Problem details:
Give back these items word for word, starting at the line that contains "Click the 御廷膜方 page title heading" and ending after the line that contains "tap(37, 14)". Leave the pictures out of your answer.

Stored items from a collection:
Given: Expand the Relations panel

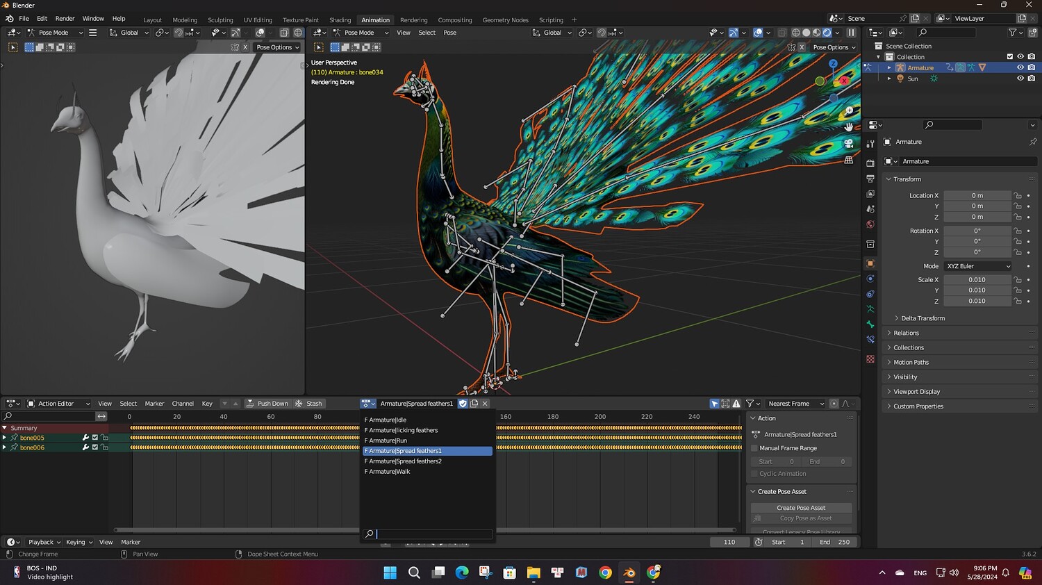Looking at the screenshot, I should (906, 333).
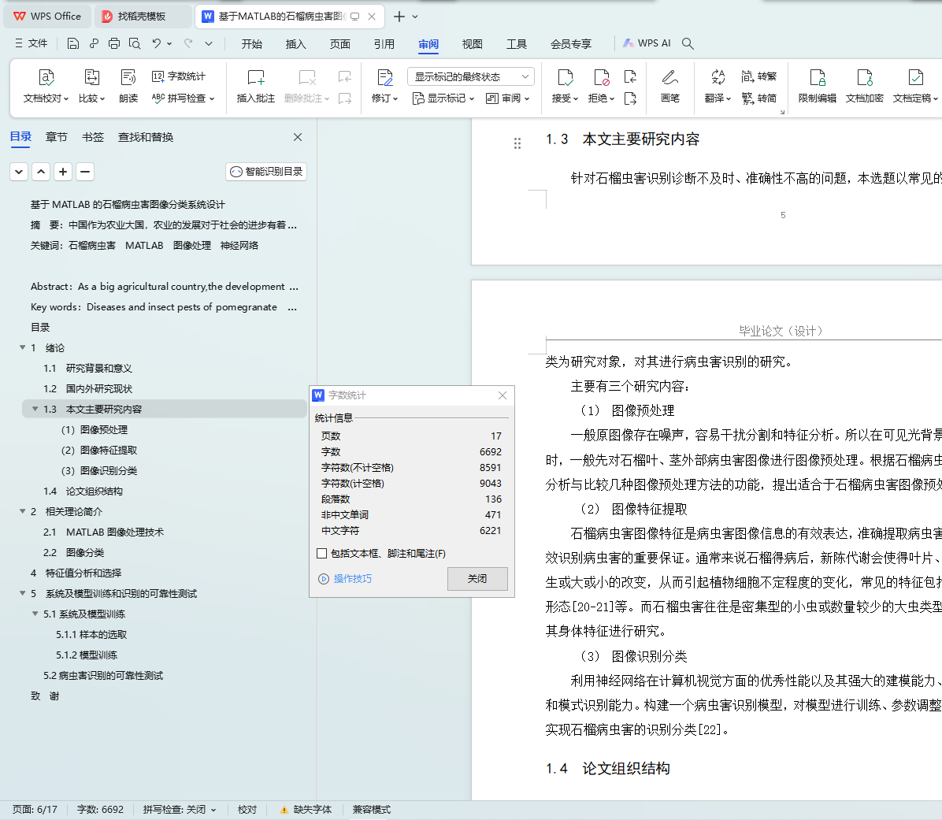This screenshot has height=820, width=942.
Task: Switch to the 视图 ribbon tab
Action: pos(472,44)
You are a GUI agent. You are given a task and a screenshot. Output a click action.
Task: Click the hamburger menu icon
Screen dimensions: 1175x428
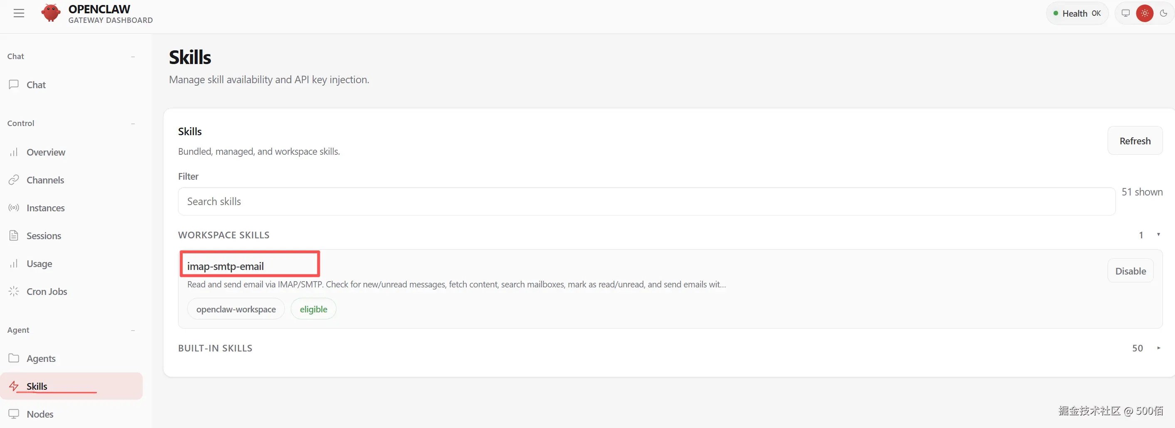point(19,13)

* * *

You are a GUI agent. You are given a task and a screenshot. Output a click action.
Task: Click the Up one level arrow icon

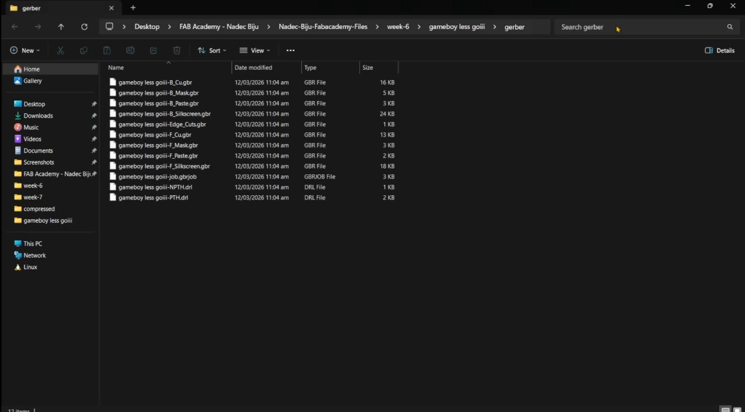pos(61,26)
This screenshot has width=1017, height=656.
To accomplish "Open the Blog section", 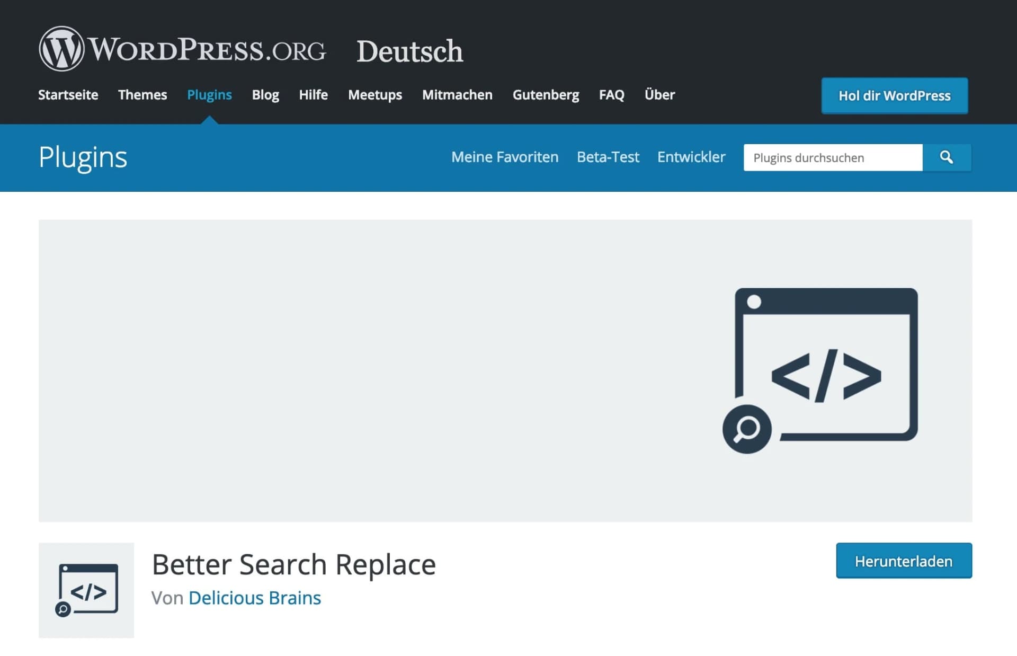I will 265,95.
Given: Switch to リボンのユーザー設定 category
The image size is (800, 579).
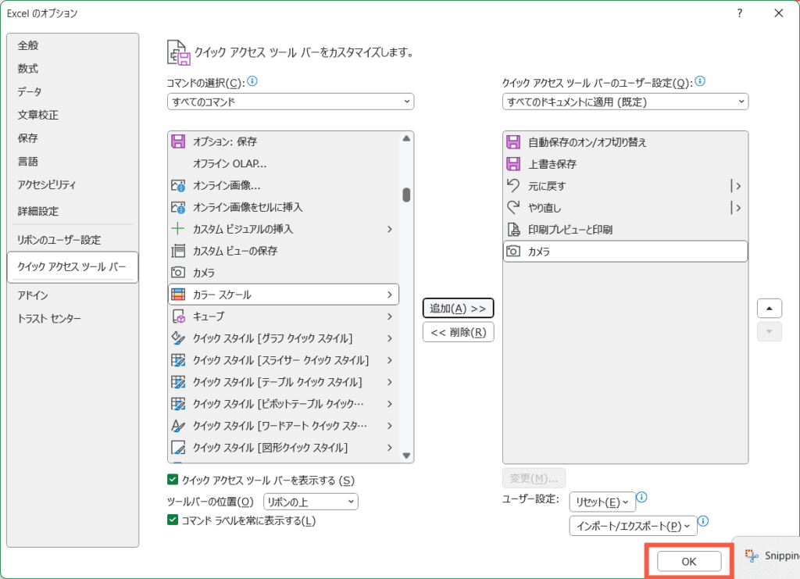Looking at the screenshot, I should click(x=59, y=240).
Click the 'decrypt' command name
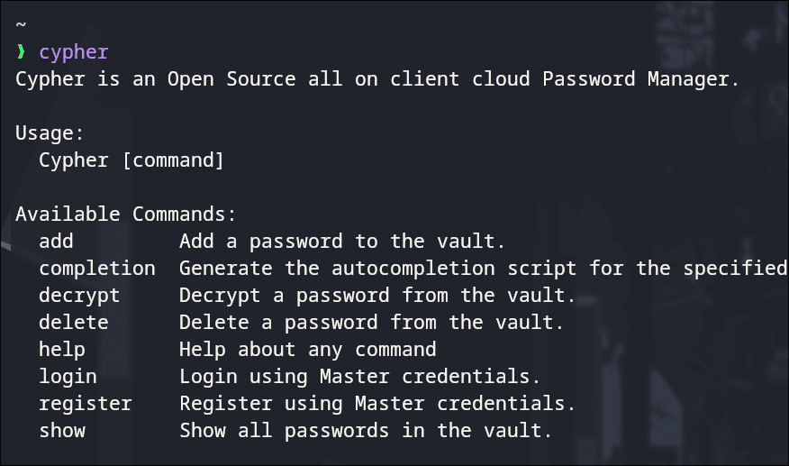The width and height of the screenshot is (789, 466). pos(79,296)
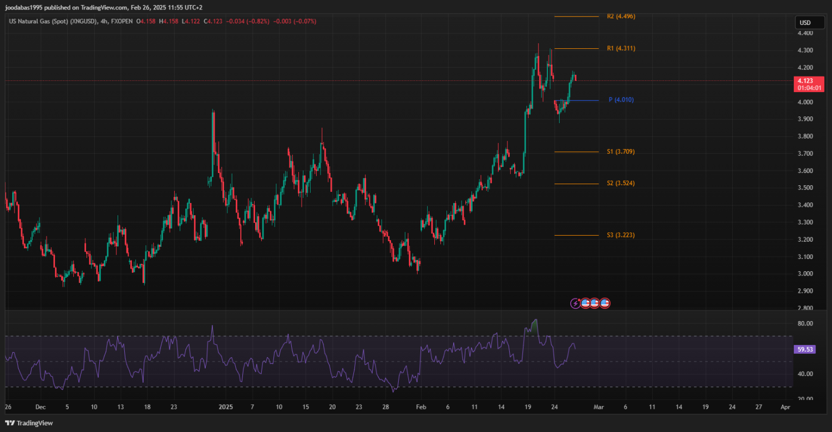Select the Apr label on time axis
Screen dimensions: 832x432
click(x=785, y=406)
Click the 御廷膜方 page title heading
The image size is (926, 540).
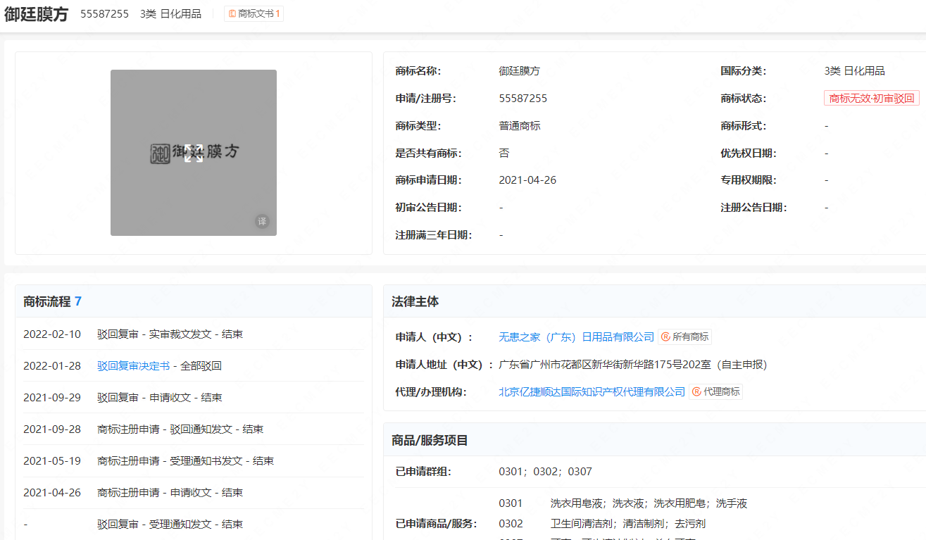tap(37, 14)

Task response:
Click the 御廷膜方 page title heading
The image size is (926, 540).
tap(37, 14)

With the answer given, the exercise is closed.